*** Begin section ***
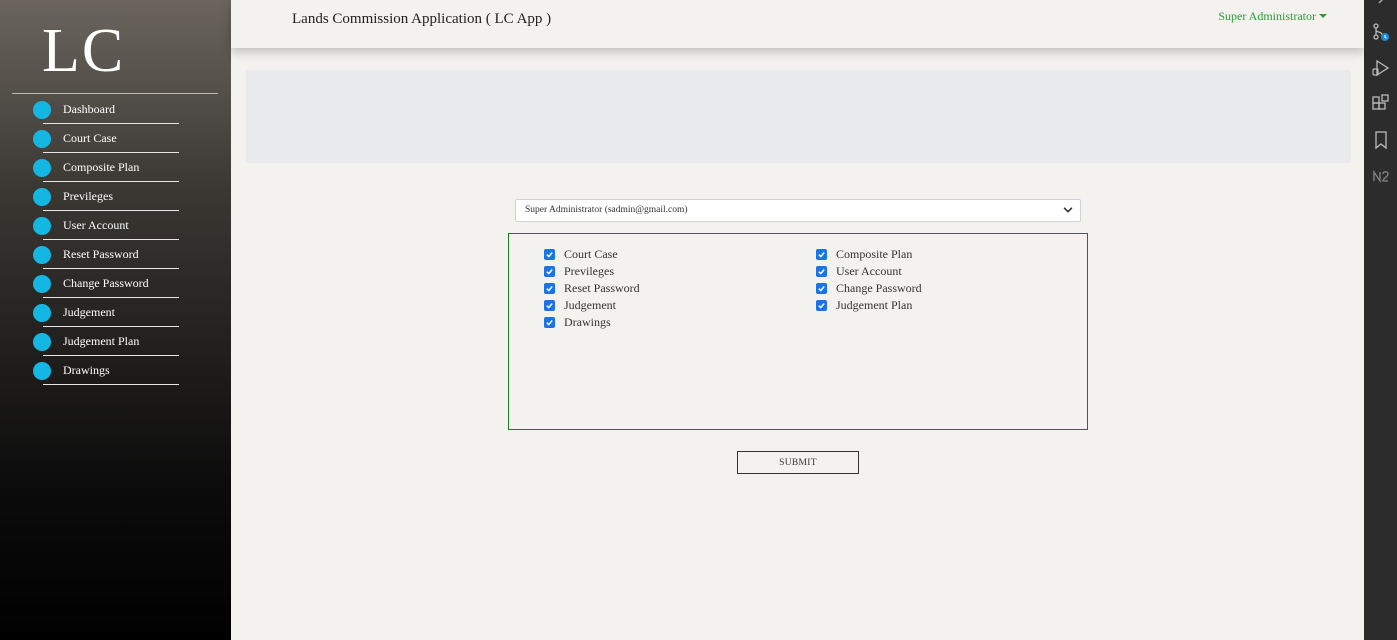  I want to click on permission-label: Change Password, so click(879, 288).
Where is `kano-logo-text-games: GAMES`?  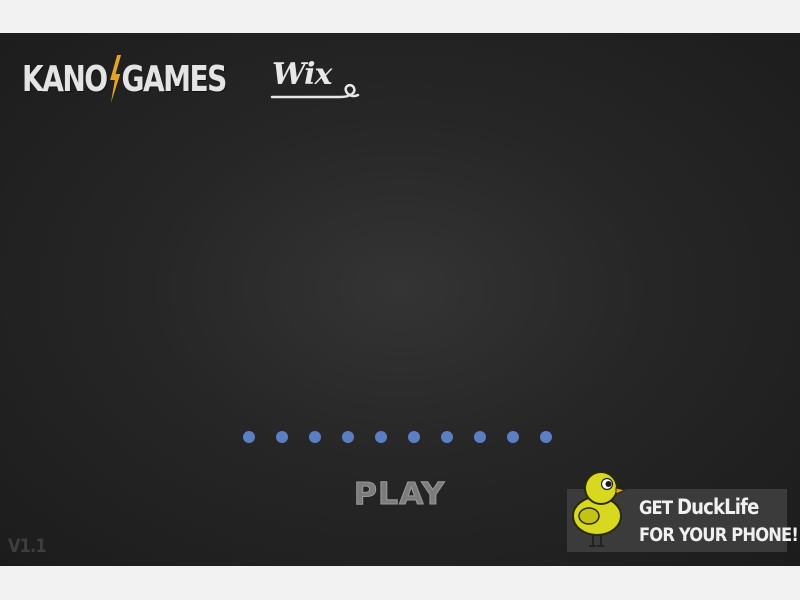 kano-logo-text-games: GAMES is located at coordinates (174, 79).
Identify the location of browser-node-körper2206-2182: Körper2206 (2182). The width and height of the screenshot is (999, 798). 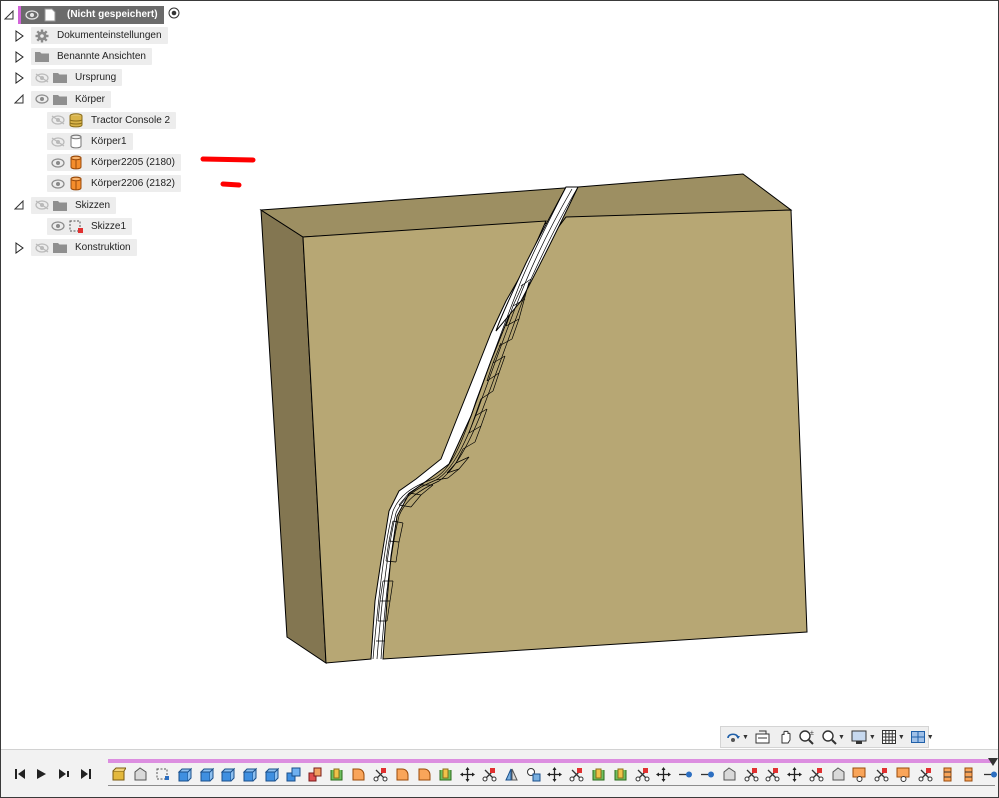
(114, 184).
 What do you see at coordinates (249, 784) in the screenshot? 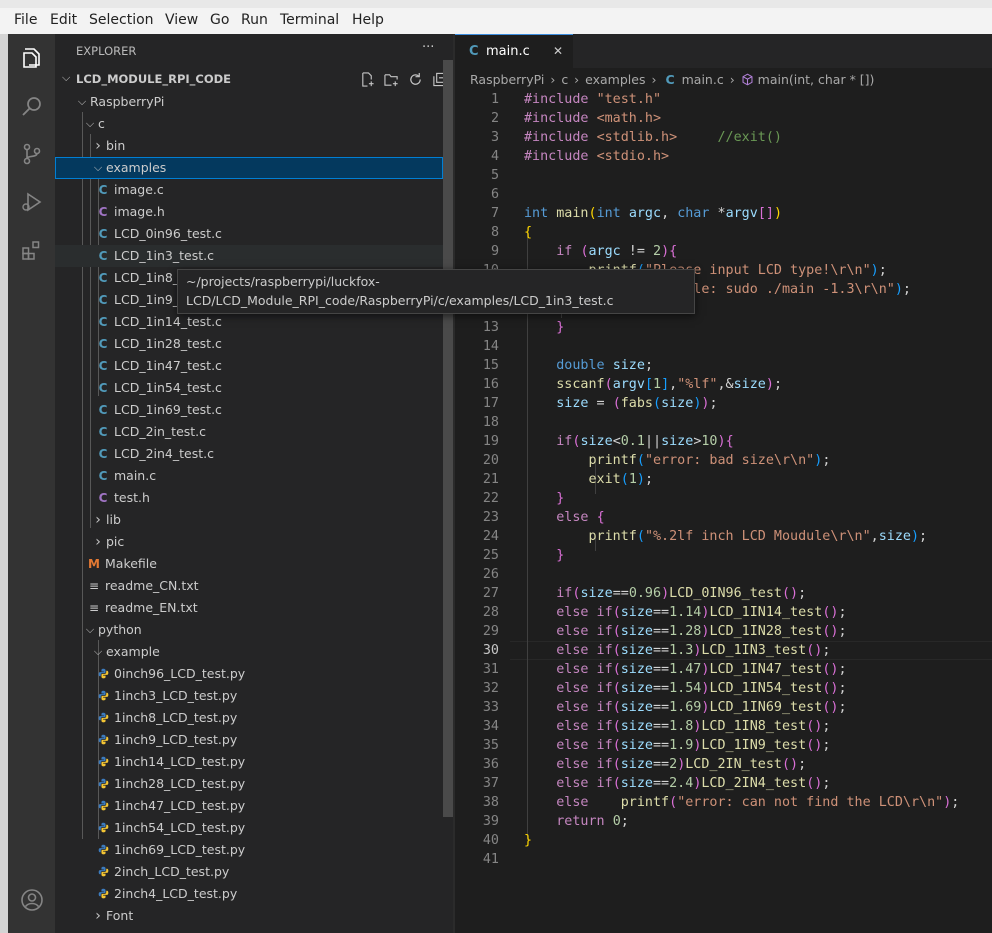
*** End section ***
- **Instructions to follow**: Recast the stretch of the records from the line containing "Identify the location" through the end of the records as a Markdown table with the columns Row and Record line, one row per nonblank line. Leave the pictures out of the answer.

- **Response to this task**:
| Row | Record line |
|---|---|
| 1 | Identify the location of browser-node-körper2206-2182: Körper2206 (2182). The width and height of the screenshot is (999, 798).  |
| 2 | (114, 184). |
| 3 |  What do you see at coordinates (249, 784) in the screenshot?  |